Where would I get an older system like that for $100?

How about $200?

http://www.newegg.com/Product/Produ...ell_latitude_e6400-_-9SIA5WM1XG2868-_-Product

I love Dell Latitude's and always recommend them.

Or up your budget even more and you can get a laptop like mine

http://www.newegg.com/Product/Produ...re=dell_latitude_e6420-_-34-300-729-_-Product

 

[farmerjohn1324]

Did anyone look at that youtube channel on one of my previous posts? Are all of these problems caused by lack of RAM? The same thing happened with Firefox.

And what about when it says "connected," and then the browser says "can't connect."
What is going on there?

 

[voyagerfan99]

Did anyone look at that youtube channel on one of my previous posts?
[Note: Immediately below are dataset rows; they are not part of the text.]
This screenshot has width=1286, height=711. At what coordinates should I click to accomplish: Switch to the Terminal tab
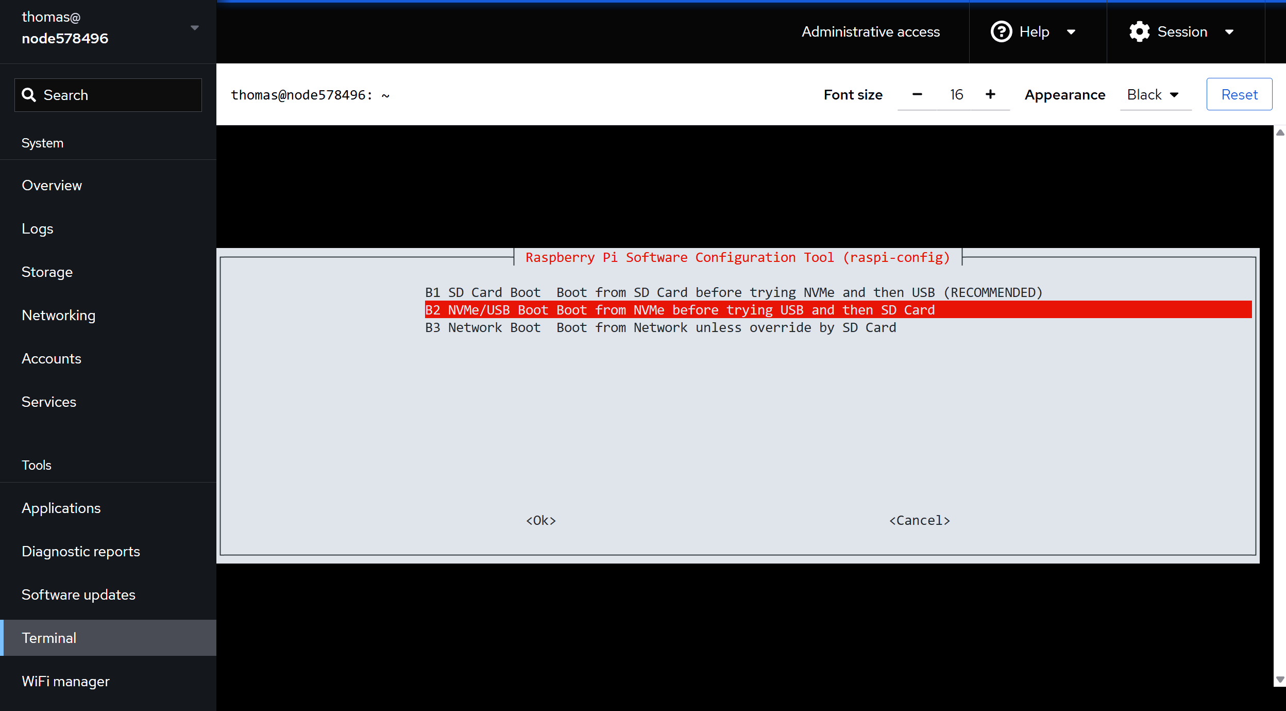(49, 638)
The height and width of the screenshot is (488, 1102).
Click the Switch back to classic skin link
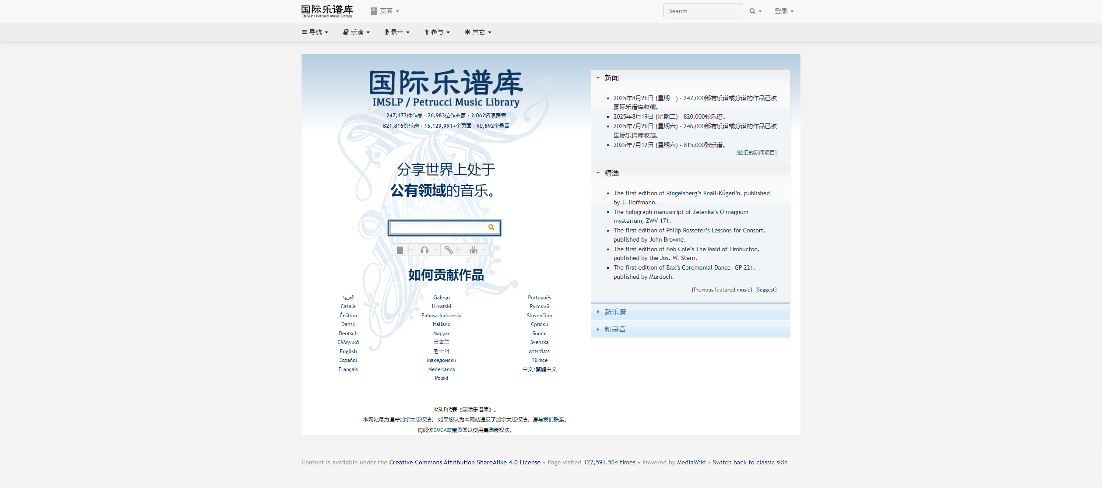click(750, 462)
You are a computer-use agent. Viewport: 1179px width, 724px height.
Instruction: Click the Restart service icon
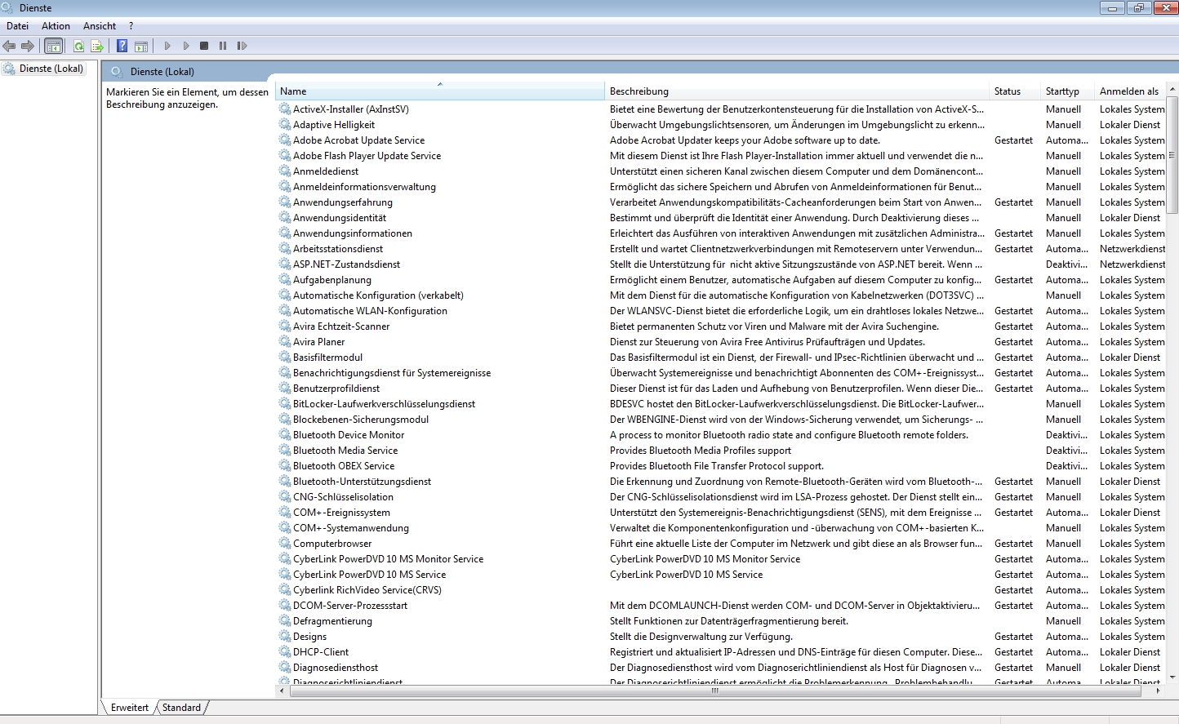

What YouTube channel? I didn't see you post a video.

 

[spirit]

How about $200?

http://www.newegg.com/Product/Produ...ell_latitude_e6400-_-9SIA5WM1XG2868-_-Product

I love Dell Latitude's and always recommend them.
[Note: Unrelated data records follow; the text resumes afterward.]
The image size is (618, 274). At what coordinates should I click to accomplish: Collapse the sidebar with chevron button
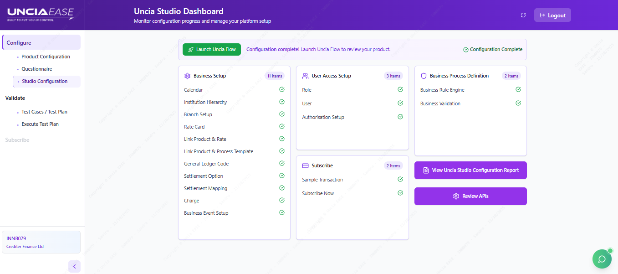74,266
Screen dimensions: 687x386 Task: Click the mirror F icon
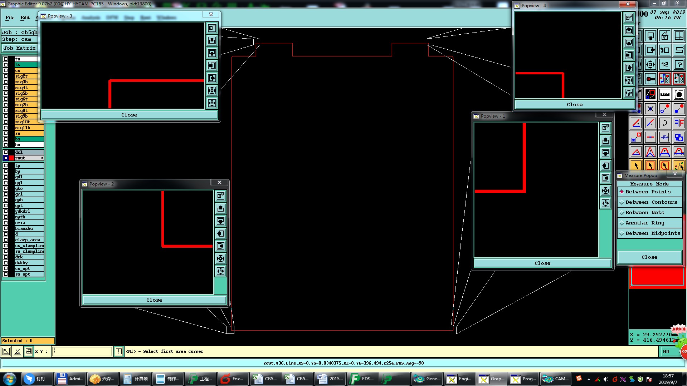pyautogui.click(x=679, y=123)
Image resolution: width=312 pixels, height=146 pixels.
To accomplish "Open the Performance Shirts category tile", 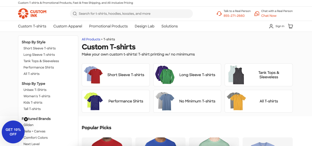I will tap(115, 101).
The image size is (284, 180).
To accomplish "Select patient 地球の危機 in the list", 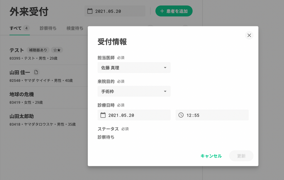I will [22, 94].

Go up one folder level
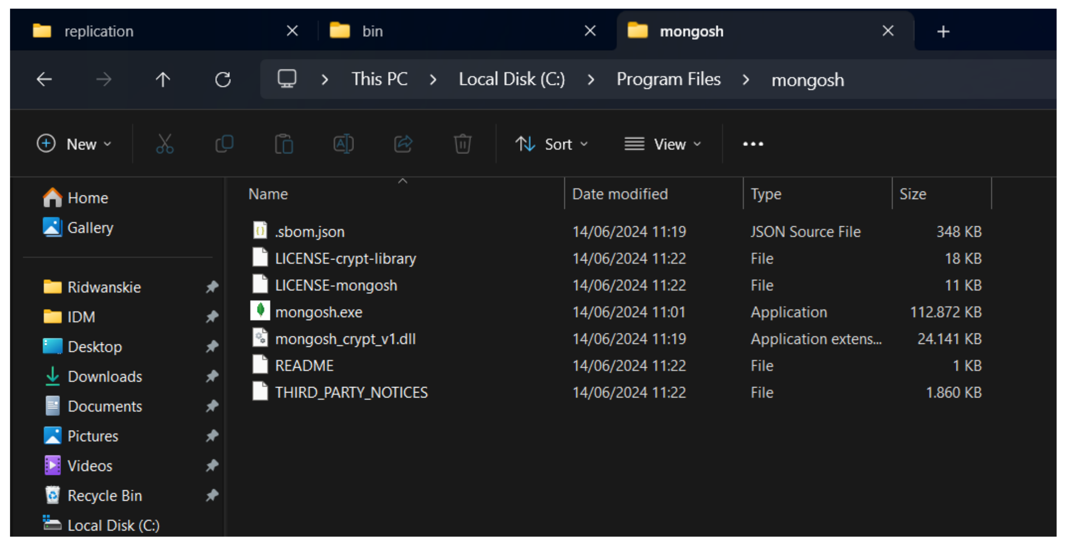pyautogui.click(x=163, y=79)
Or up your budget even more and you can get a laptop like mine

http://www.newegg.com/Product/Produ...re=dell_latitude_e6420-_-34-300-729-_-Product

This.

Or you could get a nice ThinkPad T410 with an i5 and 4GB of RAM: http://www.newegg.com/Product/Produ...e=refurbished_thinkpad-_-34-313-642-_-Product

I love my ThinkPad and would recommend them. The Dells are excellent too.

You don't need to spend a crazy amount of money in order to get a nice upgrade from your machine because practically anything made within the past 6 or 7 years is faster - which is the good thing about hanging onto an old machine for so long, I guess.

 

[voyagerfan99]

I wouldn't get a T410. I had one at work and that thing ran HOT HOT HOT! I like Thinkpads, but definitely not that one.

 

[johnb35]

Did anyone look at that youtube channel on one of my previous posts? Are all of these problems caused by lack of RAM? The same thing happened with Firefox.

And what about when it says "connected," and then the browser says "can't connect."
What is going on there?

The reason being is that XP can't differentiate between being connected to router and actually being connected to internet.

Without having to buy a new system then your only hope to resurrect this machine is just to reinstall windows, that alone should help. I really wouldn't put any more money into this system as its old and very low end. If it had better specs and could hold more memory I would say yes but its not really gonna help to add another mb of memory.